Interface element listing
______
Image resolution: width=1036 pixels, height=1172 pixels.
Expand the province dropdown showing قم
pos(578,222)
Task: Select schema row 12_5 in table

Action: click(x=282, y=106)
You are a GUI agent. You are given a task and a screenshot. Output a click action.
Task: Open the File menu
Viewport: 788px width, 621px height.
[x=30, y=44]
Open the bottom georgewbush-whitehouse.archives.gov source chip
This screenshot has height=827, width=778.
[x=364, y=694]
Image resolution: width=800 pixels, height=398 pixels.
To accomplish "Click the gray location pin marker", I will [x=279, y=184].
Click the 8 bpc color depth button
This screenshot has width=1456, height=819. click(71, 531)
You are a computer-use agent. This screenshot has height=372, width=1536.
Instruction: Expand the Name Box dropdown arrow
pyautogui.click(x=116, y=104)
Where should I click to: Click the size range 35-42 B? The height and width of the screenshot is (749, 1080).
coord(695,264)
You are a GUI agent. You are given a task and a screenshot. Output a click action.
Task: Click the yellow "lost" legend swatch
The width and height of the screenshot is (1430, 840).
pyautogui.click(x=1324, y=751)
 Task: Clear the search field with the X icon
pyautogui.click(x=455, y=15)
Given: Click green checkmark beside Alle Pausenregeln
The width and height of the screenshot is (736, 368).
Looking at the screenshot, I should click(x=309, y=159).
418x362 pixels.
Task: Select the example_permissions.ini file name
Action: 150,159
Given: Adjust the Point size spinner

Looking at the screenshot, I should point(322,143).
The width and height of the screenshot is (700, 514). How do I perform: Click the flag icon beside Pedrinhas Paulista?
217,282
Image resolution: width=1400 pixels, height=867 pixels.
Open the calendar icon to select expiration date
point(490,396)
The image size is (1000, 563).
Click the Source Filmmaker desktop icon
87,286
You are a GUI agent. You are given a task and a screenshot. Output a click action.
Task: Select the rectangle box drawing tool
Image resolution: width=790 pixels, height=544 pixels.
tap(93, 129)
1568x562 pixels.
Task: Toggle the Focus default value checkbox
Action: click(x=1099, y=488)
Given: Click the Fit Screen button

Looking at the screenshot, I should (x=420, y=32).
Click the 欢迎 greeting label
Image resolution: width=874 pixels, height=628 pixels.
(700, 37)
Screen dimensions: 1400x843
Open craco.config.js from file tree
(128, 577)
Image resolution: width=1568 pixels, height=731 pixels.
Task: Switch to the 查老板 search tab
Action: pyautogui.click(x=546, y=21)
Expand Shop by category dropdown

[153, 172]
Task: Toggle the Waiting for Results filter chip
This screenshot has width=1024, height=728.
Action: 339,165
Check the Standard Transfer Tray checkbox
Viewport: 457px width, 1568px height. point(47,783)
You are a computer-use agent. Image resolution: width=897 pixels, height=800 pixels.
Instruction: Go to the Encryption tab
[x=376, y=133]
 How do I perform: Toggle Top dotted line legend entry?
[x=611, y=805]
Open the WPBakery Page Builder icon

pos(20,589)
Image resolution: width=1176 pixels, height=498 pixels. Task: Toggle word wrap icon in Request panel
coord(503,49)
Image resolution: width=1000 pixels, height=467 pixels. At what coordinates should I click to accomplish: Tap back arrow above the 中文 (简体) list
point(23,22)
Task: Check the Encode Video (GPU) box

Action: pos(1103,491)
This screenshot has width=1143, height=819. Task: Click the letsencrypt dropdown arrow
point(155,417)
______
What the exercise asks: Copy out the lines of the listing starting at the line containing "Given: Adjust the Point size spinner" and ending at the line containing "Action: 339,165", both included, keeping each one unchanged.

Finished answer:
Given: Adjust the Point size spinner

Looking at the screenshot, I should point(322,143).
The width and height of the screenshot is (700, 514). How do I perform: Click the flag icon beside Pedrinhas Paulista?
217,282
Image resolution: width=1400 pixels, height=867 pixels.
Open the calendar icon to select expiration date
point(490,396)
The image size is (1000, 563).
Click the Source Filmmaker desktop icon
87,286
You are a GUI agent. You are given a task and a screenshot. Output a click action.
Task: Select the rectangle box drawing tool
Image resolution: width=790 pixels, height=544 pixels.
tap(93, 129)
1568x562 pixels.
Task: Toggle the Focus default value checkbox
Action: click(x=1099, y=488)
Given: Click the Fit Screen button

Looking at the screenshot, I should (x=420, y=32).
Click the 欢迎 greeting label
Image resolution: width=874 pixels, height=628 pixels.
(700, 37)
Screen dimensions: 1400x843
Open craco.config.js from file tree
(128, 577)
Image resolution: width=1568 pixels, height=731 pixels.
Task: Switch to the 查老板 search tab
Action: pyautogui.click(x=546, y=21)
Expand Shop by category dropdown

[153, 172]
Task: Toggle the Waiting for Results filter chip
This screenshot has width=1024, height=728.
Action: 339,165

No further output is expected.